## JOBS
• 1. Do the statements (a), (b), and (c) below agree with the excerpt on Trump's foreign policy? Answer yes or no for each, and quote the deciding words of the excerpt. (a) Trump is set to meet Putin in Helsinki on July 16. (b) Trump has openly criticized Putin. (c) During Macron's April visit to the White House, Trump sharply criticized the French president.
• 2. Please reproduce word for word the stretch of the excerpt on Trump's foreign policy from "Even as his" through "likely illusory, wins.".

--- start of PAGE EXCERPT ---

The allies’ worries and Moscow’s hopes are rooted in Trump’s combative approach to foreign policy. In recent days, Trump has told senior aides that he wants to slash U.S. spending on Europe’s defense if the allies are unwilling to contribute more to NATO, a senior administration official said.
The private comments reflect a president who has shown little interest in the long history that undergirds America’s alliances or the collective foreign policy expertise of the U.S. government, according to current and former U.S. and European officials.
Instead, he relies on his instincts and his ability to forge a personal bond with world leaders. White House officials tout the president’s willingness to question long-held assumptions and challenge America’s allies — who have underspent on security for decades — to contribute more to their own defense.
But his approach has also heartened autocrats, such as Putin, who see in Trump someone willing to forgive past sins in pursuit of a deal, the officials said. And it has alarmed allies and some of Trump’s closest aides, who are concerned he may yield on issues such as Russia’s annexation of Crimea and its continuing destabilization of Ukraine.
Even as his administration has imposed tough sanctions on Moscow and expelled Russian diplomats, Trump has avoided criticizing Putin. He will meet with Putin in Helsinki on July 16.
“The president thinks he can be friends with Putin,” former national security adviser H.R. McMaster complained during his time in the White House, according to U.S. officials. “I don’t know why, or why he would want to be.”
The president’s approach also has been corrosive to relations with allies who increasingly believe that Trump — on trade, NATO and diplomacy — is undercutting the post-World War II order in pursuit of short-term, and likely illusory, wins.
During an April visit by French President Emmanuel Macron to the White House, a frustrated Trump was sharply critical of both British Prime Minister Theresa May and German Chancellor Angela Merkel, U.S. and European officials said. Asked about his comments, the president in a statement to The Washington Post said that “immigration is destroying Europe as we know it and it is very sad to be witness to what is happening.”
European Council President Donald Tusk has derided Trump’s “capricious assertiveness” and warned that European Union countries need to prepare for “worst-case scenarios.” Trump, for his part, frequently tells European leaders how much he dislikes the E.U. — and how it is “worse than China.”

--- end of PAGE EXCERPT ---
--- start of DATA SECTION ---

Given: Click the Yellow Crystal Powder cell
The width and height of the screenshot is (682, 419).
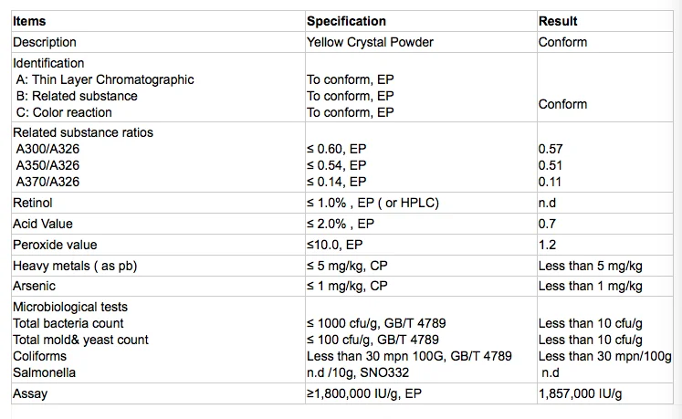Looking at the screenshot, I should (370, 42).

--- end of DATA SECTION ---

## ANSWERS IN ORDER
• 1.
(a) Yes: "He will meet with Putin in Helsinki on July 16."
(b) No: "Trump has avoided criticizing Putin."
(c) No: "a frustrated Trump was sharply critical of both British Prime Minister Theresa May and German Chancellor Angela Merkel"

• 2.
Even as his administration has imposed tough sanctions on Moscow and expelled Russian diplomats, Trump has avoided criticizing Putin. He will meet with Putin in Helsinki on July 16.
“The president thinks he can be friends with Putin,” former national security adviser H.R. McMaster complained during his time in the White House, according to U.S. officials. “I don’t know why, or why he would want to be.”
The president’s approach also has been corrosive to relations with allies who increasingly believe that Trump — on trade, NATO and diplomacy — is undercutting the post-World War II order in pursuit of short-term, and likely illusory, wins.